Coding Teams

Give coding teams model choice without losing review.

Ethen helps developers understand codebases, plan features, prepare patch briefs, review diffs, and keep validation-aware work visible across flagship, open, and local model lanes. Engineering teams use Ethen to understand repositories, compare approaches, draft patches, and review code changes before they move forward. Model choice matters because hard debugging, wide codebase reading, fast refactors, and private local work ask for different model strengths.

Coding teams need speed, but not at the cost of review.

Models can help with architecture, implementation planning, code review, and repetitive refactors. The problem is that useful work often lives in disconnected chats with unclear context, no route history, and weak validation records. That makes the workspace less about a single prompt and more about a repeatable operating lane. Teams need one place to compare outputs, keep context attached, and decide what is ready for the next step. The goal is stronger engineering judgment, not blind merge authority.

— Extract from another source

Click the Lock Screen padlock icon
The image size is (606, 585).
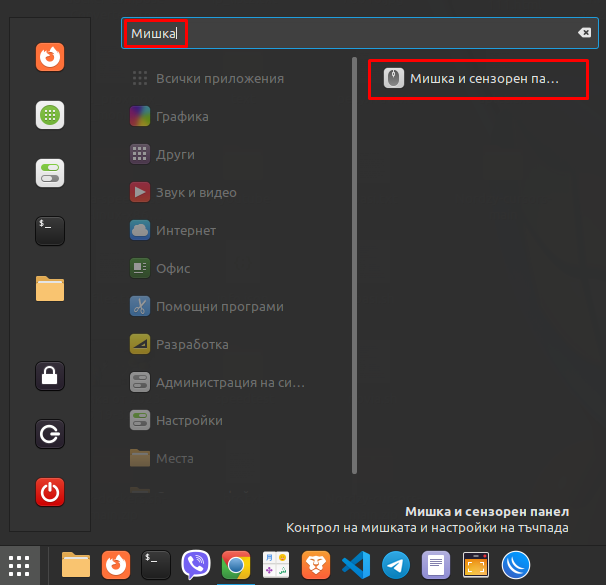tap(50, 376)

  • Architecture and quick edits need different model lanes.
  • Sensitive code may need a private lane where supported.
  • Patch preparation should be reviewable before implementation.
  • Validation notes should stay attached to the work.

How Ethen helps coding teams

Ethen Code is the coding surface, supported by Gateway routing, Local private lanes, Cortex coordination, and evidence records. In practice, that means people can understand repositories, compare approaches, draft patches, and review code changes before they move forward without losing the plan behind the output. The workflow stays calmer because the model lane, context, and next review step are all easy to find.

Example coding workflow

A team needs to plan a feature safely in an unfamiliar codebase. A useful workflow starts with shared context, separates planning from generation, and ends with a visible review point. The point is not to remove judgment. It is to make judgment faster because the source material, chosen lane, and next decision stay together.

1

Read the structure

Ethen summarizes the repository shape, important files, and boundaries. The next handoff stays visible so review does not disappear between steps.

2

Plan the change

The model workspace creates a scoped implementation path with review questions. The next handoff stays visible so review does not disappear between steps.

3

Choose the lanes

Architecture uses a flagship lane, repeated transformations use an open lane, and sensitive review uses a private lane where supported. The next handoff stays visible so review does not disappear between steps.

4

Prepare the review

Ethen organizes patch intent, likely files, validation notes, and risks. The next handoff stays visible so review does not disappear between steps.

5

Capture evidence

Review notes, model lane choices, assumptions, and validation-aware steps stay attached. The next handoff stays visible so review does not disappear between steps.

What stays visible

Coding teams need the path behind the suggestion as much as the suggestion itself. Reviewers should be able to see the plan, diff, test results, and reviewer decision visible instead of hidden in chat history. They should not have to reconstruct the story from scattered chats or memory.

Code context

Show which files, snippets, and notes influenced the work. That visibility helps people challenge, correct, or approve the work with less friction.

Model lane

Make model choice visible for planning, review, and repeated work. That visibility helps people challenge, correct, or approve the work with less friction.

Validation notes

Keep build, lint, test, and manual QA expectations close to the output. That visibility helps people challenge, correct, or approve the work with less friction.

Approval state

Separate planning and patch preparation from state-changing work. That visibility helps people challenge, correct, or approve the work with less friction.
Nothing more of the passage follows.